Question

Using R to solve these questions:

1.Consider the following dataset:

fuel <- c(0.95, 0.52, 0.82, 0.89, 0.81)

The numbers correspond to the amount of fuel burnt by a new type of high-efficiency engine under a randomised test load. A value of 1 corresponds to the same fuel efficiency as the old engine, values greater than one correspond to more fuel burned (hence lower efficiency) and values less than one correspond to greater efficiency.

(a) One-sided or two-sided test? Justify.

(b) State a sensible null hypothesis (care!)

(c) Test your hypothesis using Student t test and interpret

(d) Interpret the -Inf in the confidence interval reported by R in such a way that a non statistician could understand it.

2.Here we consider the amount of data needed to perform hypothesis testing.

(a) Suppose we are testing a coin using observations of tosses. We wish to test H0 : p = 0.5 against an alternative of HA : p = 0.6 (in this question use one-sided tests only). How many tosses are needed to guarantee a size α ≤ 0.05 and β ≤ 0.2?
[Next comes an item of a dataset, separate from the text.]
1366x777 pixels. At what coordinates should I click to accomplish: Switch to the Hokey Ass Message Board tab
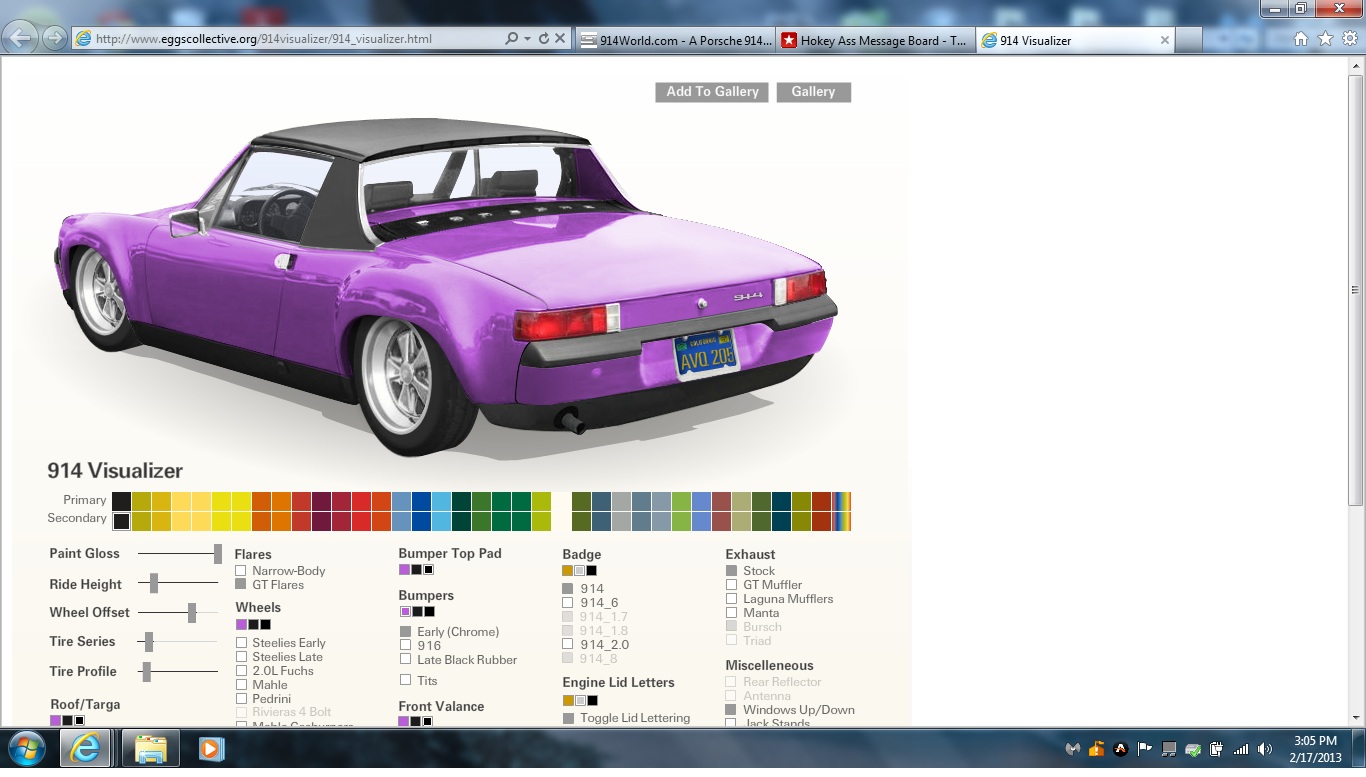874,41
(b) Now generalize to consider HA : p = 0.5+δ. Choose sensible values for δ and quantify the number of observations needed as a function of δ.

Thank you so much!

Answer 1

> fuel <- c(0.95, 0.52, 0.82, 0.89, 0.81)
> t.test(fuel,alternative = "two.sided",mu=1,conf.level = 0.95)

   One Sample t-test

data: fuel
t = -2.7302, df = 4, p-value = 0.05243
alternative hypothesis: true mean is not equal to 1
95 percent confidence interval:
0.5925806 1.0034194
sample estimates:
mean of x
0.798

(a) One-sided or two-sided test? Justify.
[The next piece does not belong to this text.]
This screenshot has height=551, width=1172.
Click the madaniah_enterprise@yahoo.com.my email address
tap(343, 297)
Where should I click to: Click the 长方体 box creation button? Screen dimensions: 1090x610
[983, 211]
It's a two-sided test as there is no claim that the car is better or lesser than the old car.

(b) State a sensible null hypothesis (care!)

(c) Test your hypothesis using the Student t-test and interpret

t = -2.7302, df = 4, p-value = 0.05243

p-value >0.05 So we cannot reject the null hypothesis and conclude that the amount of fuel burnt the new type of high-efficiency engine is similar to old one.

(d) Interpret the -Inf in the confidence interval reported by R in such a way that a non-statistician could understand it.

95 per cent confidence interval: